Secure AI Workflows: Block Prompt Injection with GPT-5.5 & Slack

Protect your AI workflows from malicious attacks with this comprehensive security screening system that automatically detects and blocks prompt injection, social engineering, and data extraction attempts before they reach your production agents.

What this workflow does

This zero-trust AI security workflow creates a protective barrier around your chatbots and automation systems. When untrusted user input arrives via webhook, it first runs deterministic checks using a Code node to identify instruction overrides, role hijacking, prompt leakage attempts, hidden Unicode characters, SQL-style payloads, and XSS-style content.

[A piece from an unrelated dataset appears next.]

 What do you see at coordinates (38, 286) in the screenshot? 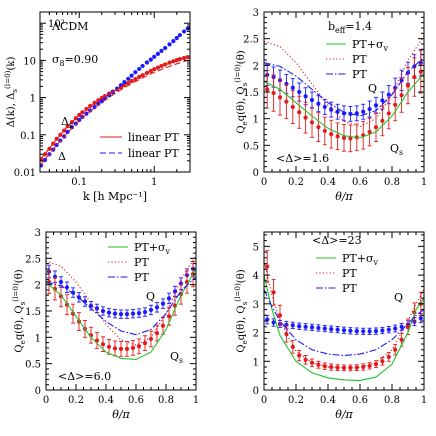
I see `y-tick-label: 2` at bounding box center [38, 286].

The system then extracts and analyzes URLs against suspicious domain heuristics before passing the input to an isolated GPT-5.5 evaluator for semantic risk assessment.

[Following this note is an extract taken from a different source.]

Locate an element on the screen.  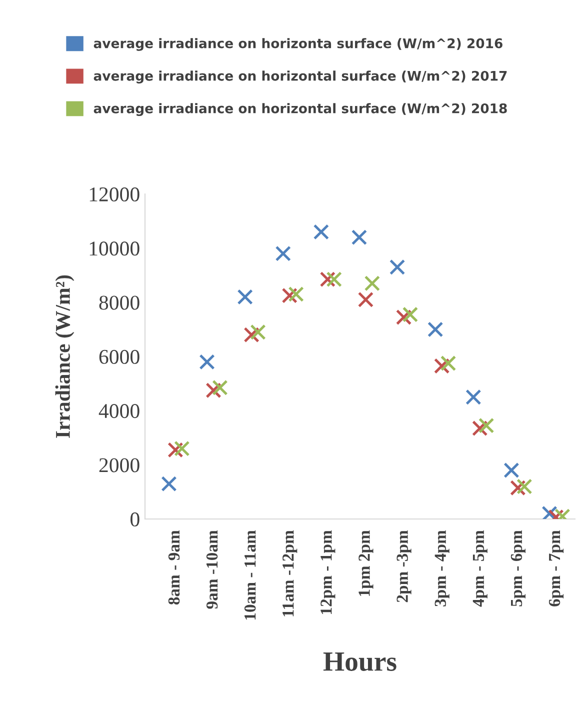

The GPT-5.5 layer intelligently classifies threats including prompt injection attacks, data exfiltration attempts, and social engineering tactics. A sophisticated scoring system combines all detection signals to route legitimate requests to safe responses while automatically blocking, logging, and alerting your team via Slack when suspicious activity is detected. All security events are tracked in Google Sheets for analysis and compliance.

Use cases

• Customer service chatbots - Screen support requests before they reach AI agents handling sensitive customer data
• Public webhook endpoints - Protect automation workflows exposed to internet traffic from malicious payloads
• AI content generation - Prevent prompt injection attacks on creative writing or marketing automation tools
• Enterprise security - Add zero-trust screening to any AI system processing external input

Technical details

Built using n8n's Code, Slack, Switch, Webhook, and Google Sheets nodes, this workflow requires OpenAI access to GPT-5.5, Slack credentials, and Google Sheets integration. Simply connect your credentials and route untrusted input through the `/firewall-check` webhook endpoint before your main AI workflows.

The template includes customizable attack pattern detection, adjustable risk thresholds, and extension points for additional security services like URLScan, VirusTotal, or Safe Browsing APIs.